In a time when it feels like so much of Hollywood output is based on pre-existing intellectual property like comic books or part of a franchise like The Fast And The Furious, director Rian Johnson’s new feature Knives Out is a breath of fresh air.
A clever and original to itself locked-room mystery, Knives Out stars Daniel Criag as detective Benoit Blanc interrogating a family full of suspects about the murder of their wealth patriarch. There are a number of classic mystery stories that are embedded deep in the film’s DNA and we talked about them with him on the red carpet at the film’s screening at the Philadelphia Film Festival last evening.
For the look of the film’s primary setting, a Massachusetts mansion owned by mystery writer Harlan Thrombey (Christopher Plummer), Johnson turned to a personal favorite, the 1972 film Sleuth. “[Sleuth] also takes place in a big mansion that’s owned by an eccentric mystery writer. And the whole house is filled up with his obsessions. It’s like the inside of his brain.”
Johnson also name-checks 1973’s ensemble mystery The Last Of Sheila as well as the two Agatha Christie adaptations starring Peter Ustinov as Belgian detective Hercule Poirot – Death On The Nile (1978) and Evil Under The Sun (1982). And it was the Agatha Christie stories he points to as the genesis of for Knives Out‘s characters having various political leanings to them.
“Agatha Christie was really always plugging into British society of the time,” Johnson explained in the post-film Q&A session. “And kind of the dusty, old tropes we think from murder mysteries of like the colonels and the old dowagers, like everyone had like an uncle who was a colonel in the war and now is kind of blustery, but doesn’t have any place to put that authority. She was writing to her times. And so my idea was, well, let’s, let’s do that. But let’s do that today. Let’s create character types who could only exist in 2019, for better and for worse.
“Christie is always my favorite because of her character work. And what she always does so brilliantly, is walking that line between creating characters who are just on the verge of caricature, but still having enough relatability to where it doesn’t leave the planet Earth. So that that was kind of with each of the character types who were going for. When I get together with my family, after a couple of glasses of wine, this is the shit we argue about. And so part of the part of the freedom of this was allowing ourselves to say, okay, you know, we’re not going to be subtle with this stuff, we’re not going to layer in the background, this is what everyone’s fighting about, right now, so let’s put it out there. And so having each one of the characters be a very recognizable distinct type, again, on the verge of that kind of caricature that was that was that was part of the idea with it, I guess.”

Problem to work on: In the article on Knives Out, quote the stretch from "For the look" through "leanings to them." word for word. The data after this text isn't needed for the work here.

Information given:

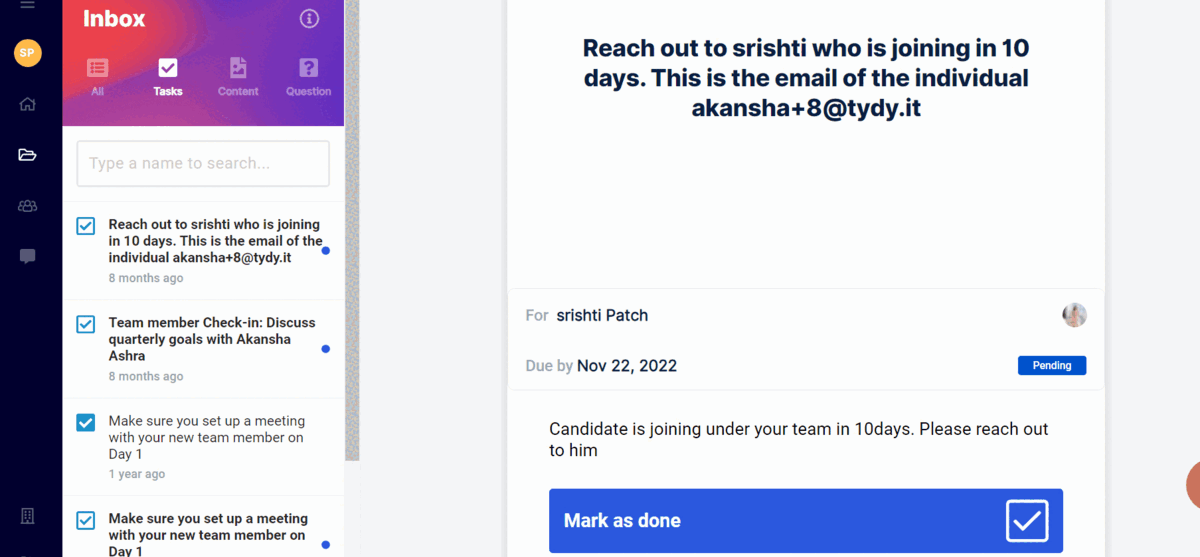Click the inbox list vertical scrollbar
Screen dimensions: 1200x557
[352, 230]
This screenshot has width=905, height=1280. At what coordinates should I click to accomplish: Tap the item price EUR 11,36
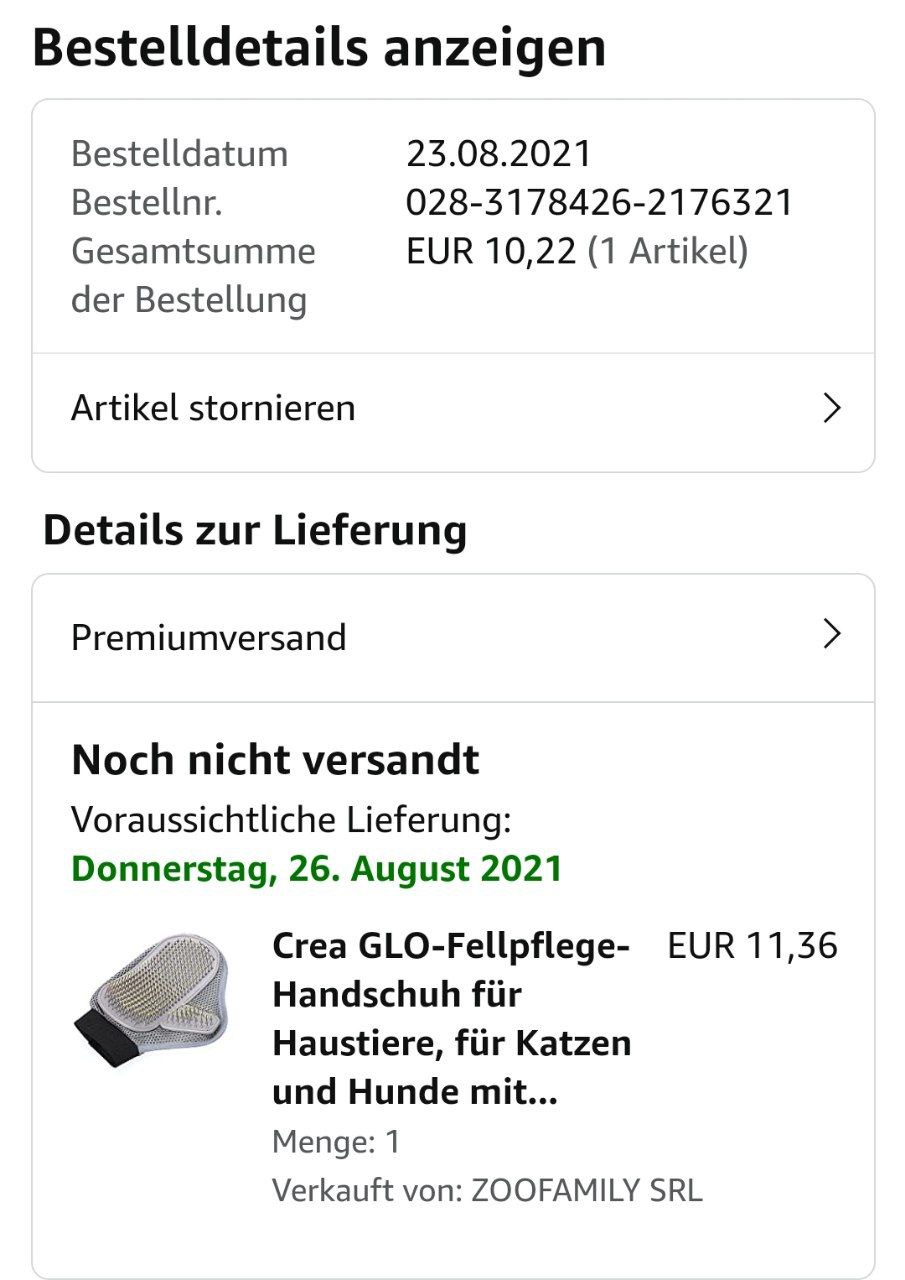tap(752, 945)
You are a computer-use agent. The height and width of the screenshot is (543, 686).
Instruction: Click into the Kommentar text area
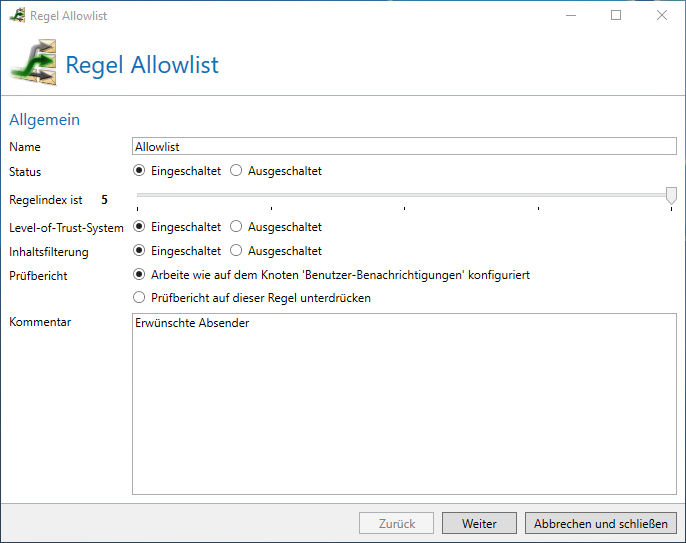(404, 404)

...

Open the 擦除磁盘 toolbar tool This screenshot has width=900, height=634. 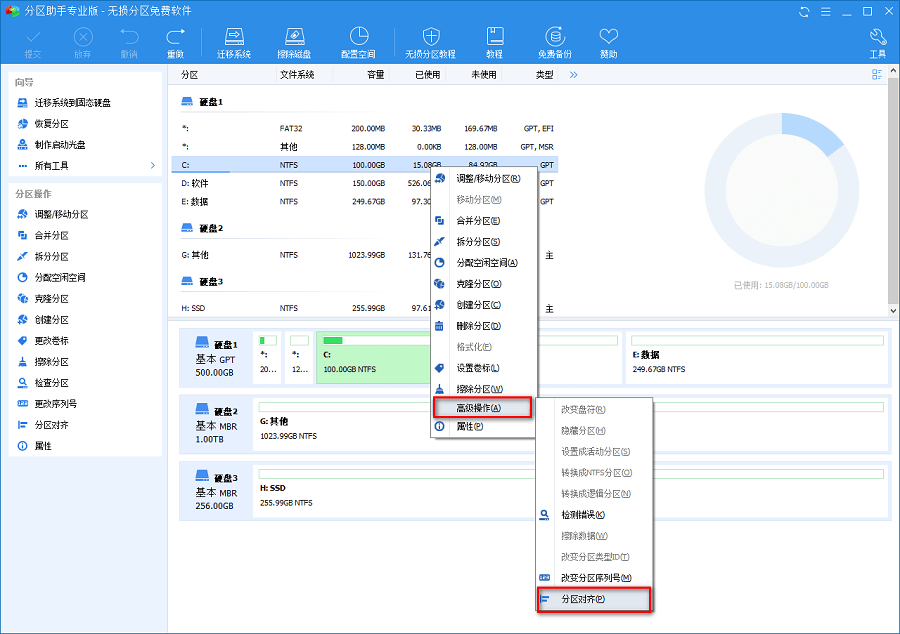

Your solution:
For the look of the film’s primary setting, a Massachusetts mansion owned by mystery writer Harlan Thrombey (Christopher Plummer), Johnson turned to a personal favorite, the 1972 film Sleuth. “[Sleuth] also takes place in a big mansion that’s owned by an eccentric mystery writer. And the whole house is filled up with his obsessions. It’s like the inside of his brain.”
Johnson also name-checks 1973’s ensemble mystery The Last Of Sheila as well as the two Agatha Christie adaptations starring Peter Ustinov as Belgian detective Hercule Poirot – Death On The Nile (1978) and Evil Under The Sun (1982). And it was the Agatha Christie stories he points to as the genesis of for Knives Out‘s characters having various political leanings to them.